ZU ERLEDIGENDE AUFGABEN:
[A] Zähle alle Filmtitel auf, die im Interview mit Sebastian Schipper genannt werden.
[B] Gib aus dem Interview mit Sebastian Schipper den Abschnitt zwischen „Ich finde Hollywood“ und „wir es mal so.“ einschließlich wortgetreu wieder.
[C] Woher stammen laut dem Interview mit Sebastian Schipper die beiden Achtzehnjährigen, die mit einem geklauten Auto durch Europa fahren?

LESETEXT:
Interview: Sebastian Schipper über seinen Film »Roads«
»Roads« (2019). © Studiocanal
Wie war es für Sie nach dem Kraftakt von »Victoria« (138 Minuten in einer Einstellung)? Haben Sie Sich gesagt, als nächstes drehe ich einen kleinen, unaufwändigen Film? Oder, nachdem der Film auch international auf Resonanz stieß, jetzt nutze ich meine Chance für ein Angebot aus Hollywood?
Ich finde Hollywood natürlich toll, aber die Stoffe, die mir angeboten wurden, haben mich nicht so angesprochen. Denn der generelle Gedanke von Hollywood ist etwas ganz anderes als die konkrete Situation. Man sehnt sich schon danach, dass das Filmemachen ganz einfach ist und dabei trotzdem hochgradig erfolgreiche und spannende Filme herauskommen. Aber spannende Sachen entstehen dadurch, dass man Risiken eingeht. Ich glaube, das merkt man den Projekten auch an – ob jemand etwas riskiert hat oder auf sicher spielt. Wenn man auf sicher spielt, kann man recht weit kommen, aber man kommt nicht ins Finale der Champions League, sagen wir es mal so.
Die Idee zu diesem Film ist schon älter als »Victoria«?
Die Idee gibt es schon sehr lange, die hatte ich schon gleich nach »Absolute Giganten«. Der Film handelte ja von der letzten Nacht einer Freundschaft, »Victoria« handelte ebenfalls von einer Nacht, ich wollte aber immer mal einen Film über den einen Sommer drehen, den ersten Sommer, den man ohne die Familie verbringt, wo man das erste Mal mit einem Freund losfährt. Die Idee hatte ich schon ganz lange. Nun sind es zwei Achtzehnjährige geworden, die mit einem geklauten Auto durch Europa fahren. Aber die Idee hat erst Energie bekommen, als wir gesagt haben, der eine ist aus London, ein privilegierter westlicher Junge, der andere aus dem Kongo. Trotzdem wollten wir aber kein Sozialdrama drehen. Ich war davon fasziniert, nach dem technischen Wahnsinn, einen Film in einer Einstellung zu drehen, mich diesmal inhaltlich auf dünnes Eis zu begeben – zu sagen, meiner Lebenssituation entspricht es, dass ich mich über eine tolle Bar freue, über einen tollen Kaffee, über ein paar tolle Sneaker, und trotzdem mit meinen Freunden über Politik diskutiere und mir Sorgen mache über die Welt, in der wir leben. Wir wollen Lebensfreude zeigen, das Entstehen einer Freundschaft, und trotzdem eine Lebenswirklichkeit, eine Realität zeigen. Unsere kleine Sommerreise lassen wir nicht in einem Filmeuropa spielen, das es vielleicht schon gar nicht mehr gibt, sondern in dem von heute.

GESPEICHERTE DATENSÄTZE:

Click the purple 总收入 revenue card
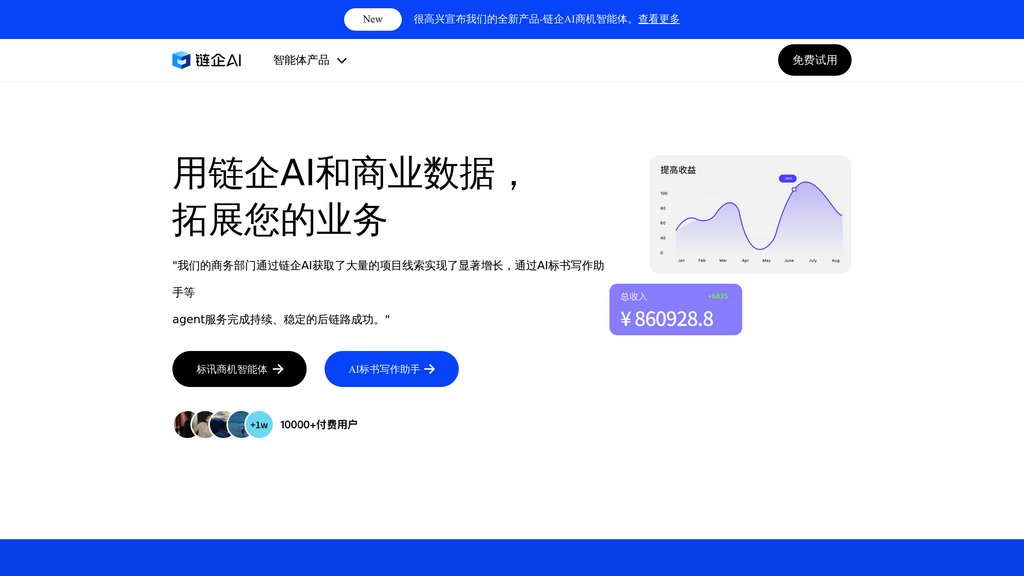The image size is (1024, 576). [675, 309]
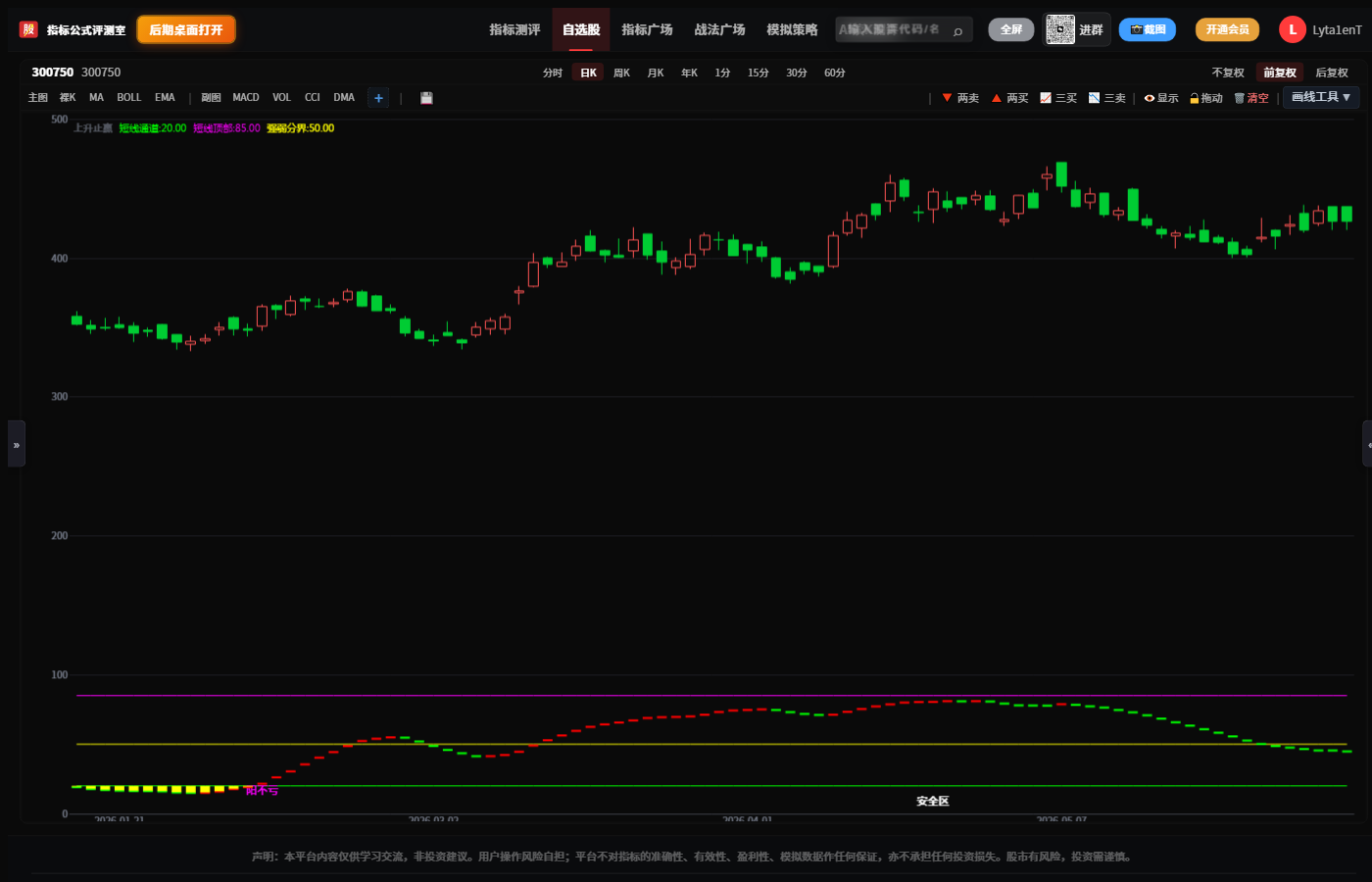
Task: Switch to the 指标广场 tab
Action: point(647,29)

--

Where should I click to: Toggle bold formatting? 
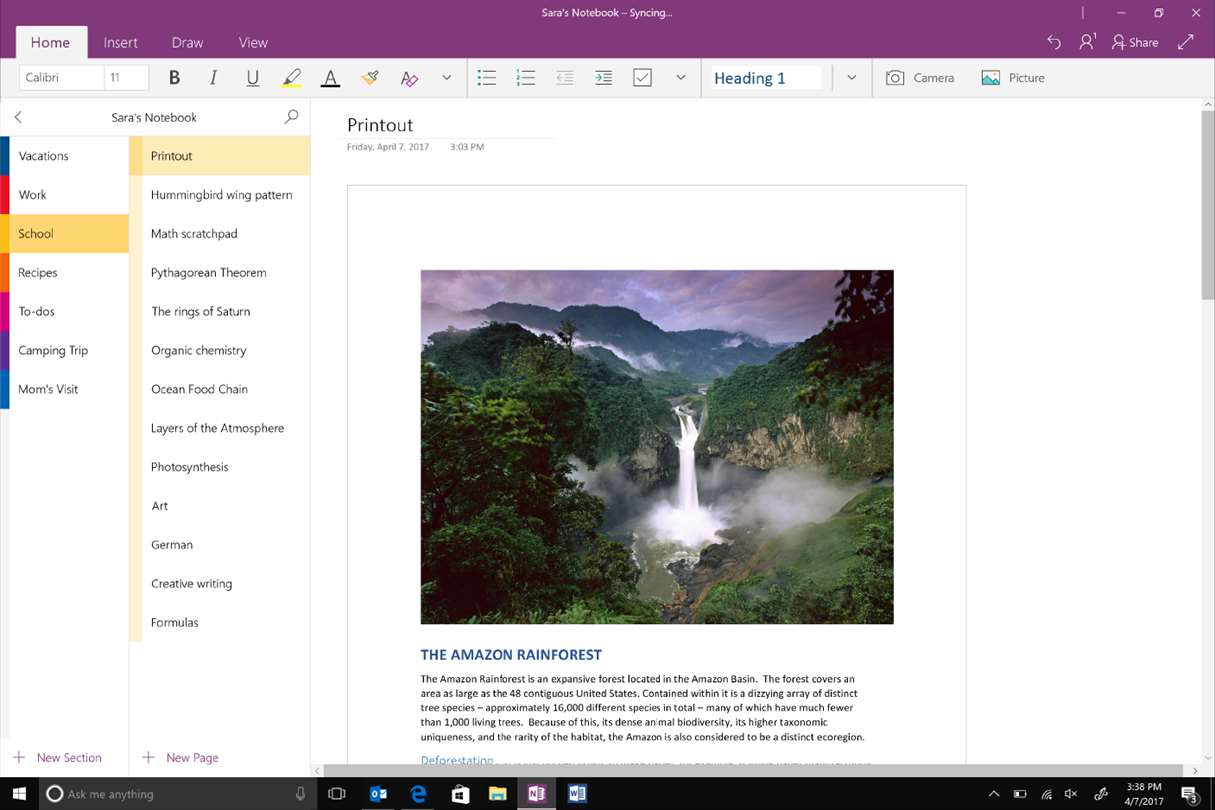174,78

VOLLSTÄNDIGE ANTWORTEN:
[A] »Roads«, »Victoria«, »Absolute Giganten«

[B]
Ich finde Hollywood natürlich toll, aber die Stoffe, die mir angeboten wurden, haben mich nicht so angesprochen. Denn der generelle Gedanke von Hollywood ist etwas ganz anderes als die konkrete Situation. Man sehnt sich schon danach, dass das Filmemachen ganz einfach ist und dabei trotzdem hochgradig erfolgreiche und spannende Filme herauskommen. Aber spannende Sachen entstehen dadurch, dass man Risiken eingeht. Ich glaube, das merkt man den Projekten auch an – ob jemand etwas riskiert hat oder auf sicher spielt. Wenn man auf sicher spielt, kann man recht weit kommen, aber man kommt nicht ins Finale der Champions League, sagen wir es mal so.

[C] Der eine ist aus London, der andere aus dem Kongo.